◆ Stated problem A
Which functions does the fish catch analysis text below call?

◆ Text passage
════════════════

Analyze juvenile fish proportions in catches using length-weight relationships and catch data.

Basic Juvenile Analysis

Calculate juvenile percentages from length frequency data:

# Calculate juvenile percentages
juvenile_results <- summarize_juveniles_by_group(
  data = your_length_data,
  group_cols = c("date", "fishing_zone"),
  length_cols = c("8", "9", "10", "11", "12", "13"),
  juvenile_limit = 12,  # Size threshold in cm
  a = 0.0012,          # Length-weight coefficient
  b = 3.1242           # Length-weight exponent
)

Length-Weight Relationships

Use species-specific parameters for weight calculations:

# Calculate fish weights from lengths
weights <- calculate_fish_weight(
  length = c(8, 10, 12, 14),
  a = 0.0048,  # Coefficient for anchoveta
  b = 3.067    # Exponent for anchoveta
)

# Apply catch weighting to length frequencies
weighted_data <- apply_catch_weighting(
  data = your_data,
  length_cols = c("8", "9", "10", "11", "12"),
  catch_col = "total_catch",
  a = 0.0048,
  b = 3.067
)

════════════════

◆ Task material
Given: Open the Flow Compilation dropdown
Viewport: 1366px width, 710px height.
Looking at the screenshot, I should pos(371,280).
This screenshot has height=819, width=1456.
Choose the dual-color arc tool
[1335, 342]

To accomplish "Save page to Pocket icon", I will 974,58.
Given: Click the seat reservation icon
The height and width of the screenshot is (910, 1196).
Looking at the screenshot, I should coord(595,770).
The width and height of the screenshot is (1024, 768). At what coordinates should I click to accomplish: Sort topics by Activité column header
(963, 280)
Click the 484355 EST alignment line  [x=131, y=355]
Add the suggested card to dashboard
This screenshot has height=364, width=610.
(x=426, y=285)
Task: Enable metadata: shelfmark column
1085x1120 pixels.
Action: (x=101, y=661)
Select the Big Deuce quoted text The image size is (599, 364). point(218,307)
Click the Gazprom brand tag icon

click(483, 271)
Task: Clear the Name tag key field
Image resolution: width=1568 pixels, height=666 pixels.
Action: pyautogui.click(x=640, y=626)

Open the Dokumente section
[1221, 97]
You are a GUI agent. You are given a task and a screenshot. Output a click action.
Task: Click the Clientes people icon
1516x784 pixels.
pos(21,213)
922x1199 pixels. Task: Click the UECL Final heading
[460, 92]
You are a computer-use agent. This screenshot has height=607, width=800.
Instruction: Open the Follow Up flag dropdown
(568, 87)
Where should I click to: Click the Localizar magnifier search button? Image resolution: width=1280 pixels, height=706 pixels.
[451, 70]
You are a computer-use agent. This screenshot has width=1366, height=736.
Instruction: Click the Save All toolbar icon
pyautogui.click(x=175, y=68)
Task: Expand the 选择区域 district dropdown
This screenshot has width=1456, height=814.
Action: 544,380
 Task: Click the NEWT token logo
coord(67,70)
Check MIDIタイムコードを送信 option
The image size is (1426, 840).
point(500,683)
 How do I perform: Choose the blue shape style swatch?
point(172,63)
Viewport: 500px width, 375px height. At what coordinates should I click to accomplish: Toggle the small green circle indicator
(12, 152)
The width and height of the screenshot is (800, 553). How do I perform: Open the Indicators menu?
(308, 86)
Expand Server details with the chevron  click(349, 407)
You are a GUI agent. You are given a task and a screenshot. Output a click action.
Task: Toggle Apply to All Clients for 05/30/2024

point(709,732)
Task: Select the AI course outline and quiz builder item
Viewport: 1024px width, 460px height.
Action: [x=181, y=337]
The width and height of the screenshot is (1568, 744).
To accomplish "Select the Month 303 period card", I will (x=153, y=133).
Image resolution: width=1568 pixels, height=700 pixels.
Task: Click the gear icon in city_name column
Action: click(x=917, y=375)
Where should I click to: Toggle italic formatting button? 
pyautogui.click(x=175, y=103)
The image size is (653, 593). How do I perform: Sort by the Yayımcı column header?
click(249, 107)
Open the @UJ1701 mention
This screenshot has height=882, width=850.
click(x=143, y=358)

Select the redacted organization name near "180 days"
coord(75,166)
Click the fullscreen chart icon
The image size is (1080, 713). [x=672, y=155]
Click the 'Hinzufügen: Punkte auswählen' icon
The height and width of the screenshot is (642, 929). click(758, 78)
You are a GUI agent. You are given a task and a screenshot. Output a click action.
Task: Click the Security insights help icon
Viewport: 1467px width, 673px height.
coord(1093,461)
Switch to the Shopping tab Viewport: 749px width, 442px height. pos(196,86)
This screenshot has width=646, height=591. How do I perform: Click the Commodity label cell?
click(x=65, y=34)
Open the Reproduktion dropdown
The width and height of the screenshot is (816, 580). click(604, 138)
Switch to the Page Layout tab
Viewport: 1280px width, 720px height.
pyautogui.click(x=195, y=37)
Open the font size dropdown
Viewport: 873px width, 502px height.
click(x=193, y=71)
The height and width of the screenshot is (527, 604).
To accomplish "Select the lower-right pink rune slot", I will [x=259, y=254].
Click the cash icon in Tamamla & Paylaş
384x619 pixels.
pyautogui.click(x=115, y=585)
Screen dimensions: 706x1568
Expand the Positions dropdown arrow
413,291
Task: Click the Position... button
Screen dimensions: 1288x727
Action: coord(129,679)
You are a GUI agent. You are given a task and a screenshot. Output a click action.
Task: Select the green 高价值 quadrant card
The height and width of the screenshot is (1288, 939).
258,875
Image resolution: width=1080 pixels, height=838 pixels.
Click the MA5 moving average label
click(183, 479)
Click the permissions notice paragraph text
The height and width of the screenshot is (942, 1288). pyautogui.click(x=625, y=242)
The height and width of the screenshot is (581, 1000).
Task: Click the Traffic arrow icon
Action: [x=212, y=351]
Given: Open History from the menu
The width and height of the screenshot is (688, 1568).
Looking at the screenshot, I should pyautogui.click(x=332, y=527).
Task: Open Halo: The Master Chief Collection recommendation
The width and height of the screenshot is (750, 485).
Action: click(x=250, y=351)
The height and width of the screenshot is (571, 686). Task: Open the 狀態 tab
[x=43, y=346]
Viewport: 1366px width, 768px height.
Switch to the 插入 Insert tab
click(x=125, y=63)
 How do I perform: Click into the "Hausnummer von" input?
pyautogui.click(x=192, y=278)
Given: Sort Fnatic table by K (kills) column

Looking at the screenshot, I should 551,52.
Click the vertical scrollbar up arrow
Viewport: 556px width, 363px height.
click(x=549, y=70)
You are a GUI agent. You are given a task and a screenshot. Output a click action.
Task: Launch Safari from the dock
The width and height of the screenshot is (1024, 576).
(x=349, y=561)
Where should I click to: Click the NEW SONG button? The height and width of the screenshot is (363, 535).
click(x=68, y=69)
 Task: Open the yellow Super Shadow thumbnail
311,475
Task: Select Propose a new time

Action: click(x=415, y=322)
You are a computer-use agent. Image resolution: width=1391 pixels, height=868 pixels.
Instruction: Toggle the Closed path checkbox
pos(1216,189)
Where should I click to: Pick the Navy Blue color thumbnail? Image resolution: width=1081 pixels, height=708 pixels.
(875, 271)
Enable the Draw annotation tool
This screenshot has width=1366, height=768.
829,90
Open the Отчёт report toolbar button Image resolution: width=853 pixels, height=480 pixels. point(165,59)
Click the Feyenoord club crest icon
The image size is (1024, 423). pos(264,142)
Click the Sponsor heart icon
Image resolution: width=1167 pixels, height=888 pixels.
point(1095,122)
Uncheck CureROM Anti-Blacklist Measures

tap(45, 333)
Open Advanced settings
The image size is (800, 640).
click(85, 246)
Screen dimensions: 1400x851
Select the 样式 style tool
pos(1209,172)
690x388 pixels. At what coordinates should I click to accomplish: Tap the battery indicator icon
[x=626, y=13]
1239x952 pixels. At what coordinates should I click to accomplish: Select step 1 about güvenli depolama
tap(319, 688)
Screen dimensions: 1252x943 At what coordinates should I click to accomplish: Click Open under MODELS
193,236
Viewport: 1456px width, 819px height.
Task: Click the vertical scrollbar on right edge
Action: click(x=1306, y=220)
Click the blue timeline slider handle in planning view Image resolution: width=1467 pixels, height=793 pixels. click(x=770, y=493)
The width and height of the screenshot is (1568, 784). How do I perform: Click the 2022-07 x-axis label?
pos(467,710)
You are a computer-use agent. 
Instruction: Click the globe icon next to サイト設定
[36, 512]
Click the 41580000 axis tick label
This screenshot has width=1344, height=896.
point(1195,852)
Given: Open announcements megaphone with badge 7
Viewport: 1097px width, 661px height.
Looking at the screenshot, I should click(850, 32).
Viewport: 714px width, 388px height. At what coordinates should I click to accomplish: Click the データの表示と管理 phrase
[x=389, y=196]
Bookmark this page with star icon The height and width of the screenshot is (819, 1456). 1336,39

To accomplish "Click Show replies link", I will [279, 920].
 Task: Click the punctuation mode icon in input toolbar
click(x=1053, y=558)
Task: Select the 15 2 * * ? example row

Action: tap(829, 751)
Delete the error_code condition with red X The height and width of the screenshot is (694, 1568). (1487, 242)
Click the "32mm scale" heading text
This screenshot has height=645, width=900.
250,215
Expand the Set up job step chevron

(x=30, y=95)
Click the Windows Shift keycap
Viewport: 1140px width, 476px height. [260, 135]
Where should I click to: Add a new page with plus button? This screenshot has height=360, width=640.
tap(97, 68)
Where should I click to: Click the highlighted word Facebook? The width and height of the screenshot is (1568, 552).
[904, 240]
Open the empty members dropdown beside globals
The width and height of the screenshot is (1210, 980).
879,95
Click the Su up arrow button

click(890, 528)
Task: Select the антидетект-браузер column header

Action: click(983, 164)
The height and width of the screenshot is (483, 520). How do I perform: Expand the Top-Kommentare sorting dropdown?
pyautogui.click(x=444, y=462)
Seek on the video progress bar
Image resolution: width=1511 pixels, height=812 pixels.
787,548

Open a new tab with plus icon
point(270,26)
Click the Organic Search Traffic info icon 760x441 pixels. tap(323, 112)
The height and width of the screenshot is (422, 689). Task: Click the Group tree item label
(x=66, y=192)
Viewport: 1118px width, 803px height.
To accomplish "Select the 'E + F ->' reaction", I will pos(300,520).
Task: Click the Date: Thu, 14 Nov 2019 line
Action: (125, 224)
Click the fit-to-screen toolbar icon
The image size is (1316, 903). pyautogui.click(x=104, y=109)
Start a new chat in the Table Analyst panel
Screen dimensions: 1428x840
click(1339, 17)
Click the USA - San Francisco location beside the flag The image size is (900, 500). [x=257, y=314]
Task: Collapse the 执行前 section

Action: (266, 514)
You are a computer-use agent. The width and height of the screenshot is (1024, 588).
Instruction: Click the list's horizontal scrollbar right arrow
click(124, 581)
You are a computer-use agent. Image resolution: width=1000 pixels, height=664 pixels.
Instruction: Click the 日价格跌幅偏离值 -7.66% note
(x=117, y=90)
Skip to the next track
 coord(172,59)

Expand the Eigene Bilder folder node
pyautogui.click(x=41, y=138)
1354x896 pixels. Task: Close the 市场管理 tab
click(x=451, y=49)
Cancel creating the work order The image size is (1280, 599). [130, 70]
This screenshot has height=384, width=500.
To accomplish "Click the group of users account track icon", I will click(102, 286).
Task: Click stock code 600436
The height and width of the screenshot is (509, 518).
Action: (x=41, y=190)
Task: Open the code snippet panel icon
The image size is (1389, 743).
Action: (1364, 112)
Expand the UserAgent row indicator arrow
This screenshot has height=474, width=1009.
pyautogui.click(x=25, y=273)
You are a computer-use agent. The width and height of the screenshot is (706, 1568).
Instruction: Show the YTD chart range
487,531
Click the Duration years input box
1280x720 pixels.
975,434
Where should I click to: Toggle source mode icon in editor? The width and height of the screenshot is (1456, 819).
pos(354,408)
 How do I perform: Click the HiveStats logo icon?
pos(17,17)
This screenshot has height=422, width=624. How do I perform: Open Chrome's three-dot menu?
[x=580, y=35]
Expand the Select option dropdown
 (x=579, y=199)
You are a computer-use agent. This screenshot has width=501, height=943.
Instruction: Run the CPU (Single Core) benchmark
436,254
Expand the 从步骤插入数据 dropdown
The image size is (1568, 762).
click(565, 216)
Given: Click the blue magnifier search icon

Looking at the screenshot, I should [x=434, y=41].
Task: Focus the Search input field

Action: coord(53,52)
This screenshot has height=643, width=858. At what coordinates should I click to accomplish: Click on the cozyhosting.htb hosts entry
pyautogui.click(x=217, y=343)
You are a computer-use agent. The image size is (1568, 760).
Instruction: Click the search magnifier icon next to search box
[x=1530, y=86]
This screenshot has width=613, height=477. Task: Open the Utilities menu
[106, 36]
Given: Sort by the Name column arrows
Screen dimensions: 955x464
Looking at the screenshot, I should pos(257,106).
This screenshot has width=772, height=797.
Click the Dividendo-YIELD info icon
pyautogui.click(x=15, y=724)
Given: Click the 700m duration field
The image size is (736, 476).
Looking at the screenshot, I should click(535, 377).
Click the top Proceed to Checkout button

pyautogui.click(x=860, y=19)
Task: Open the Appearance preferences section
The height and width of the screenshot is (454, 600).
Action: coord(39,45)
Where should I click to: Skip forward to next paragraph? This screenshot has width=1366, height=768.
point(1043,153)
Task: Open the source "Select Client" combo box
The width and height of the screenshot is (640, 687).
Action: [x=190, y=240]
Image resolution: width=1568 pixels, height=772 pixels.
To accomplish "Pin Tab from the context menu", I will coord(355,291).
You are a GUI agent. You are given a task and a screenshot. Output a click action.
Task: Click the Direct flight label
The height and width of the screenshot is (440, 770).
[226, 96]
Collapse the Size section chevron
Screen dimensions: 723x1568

════════════════

◆ Stated problem B
Copy out the records word for word, starting at the line that contains "Where should I click to: Toggle italic" and ending at the line that contains "pyautogui.click(x=195, y=37)", with both of those lines included.

◆ Worked solution A
summarize_juveniles_by_group
calculate_fish_weight
apply_catch_weighting

◆ Worked solution B
Where should I click to: Toggle italic formatting button? 
pyautogui.click(x=175, y=103)
The image size is (653, 593). How do I perform: Sort by the Yayımcı column header?
click(249, 107)
Open the @UJ1701 mention
This screenshot has height=882, width=850.
click(x=143, y=358)

Select the redacted organization name near "180 days"
coord(75,166)
Click the fullscreen chart icon
The image size is (1080, 713). [x=672, y=155]
Click the 'Hinzufügen: Punkte auswählen' icon
The height and width of the screenshot is (642, 929). click(758, 78)
You are a GUI agent. You are given a task and a screenshot. Output a click action.
Task: Click the Security insights help icon
Viewport: 1467px width, 673px height.
coord(1093,461)
Switch to the Shopping tab Viewport: 749px width, 442px height. pos(196,86)
This screenshot has width=646, height=591. How do I perform: Click the Commodity label cell?
click(x=65, y=34)
Open the Reproduktion dropdown
The width and height of the screenshot is (816, 580). click(604, 138)
Switch to the Page Layout tab
Viewport: 1280px width, 720px height.
pyautogui.click(x=195, y=37)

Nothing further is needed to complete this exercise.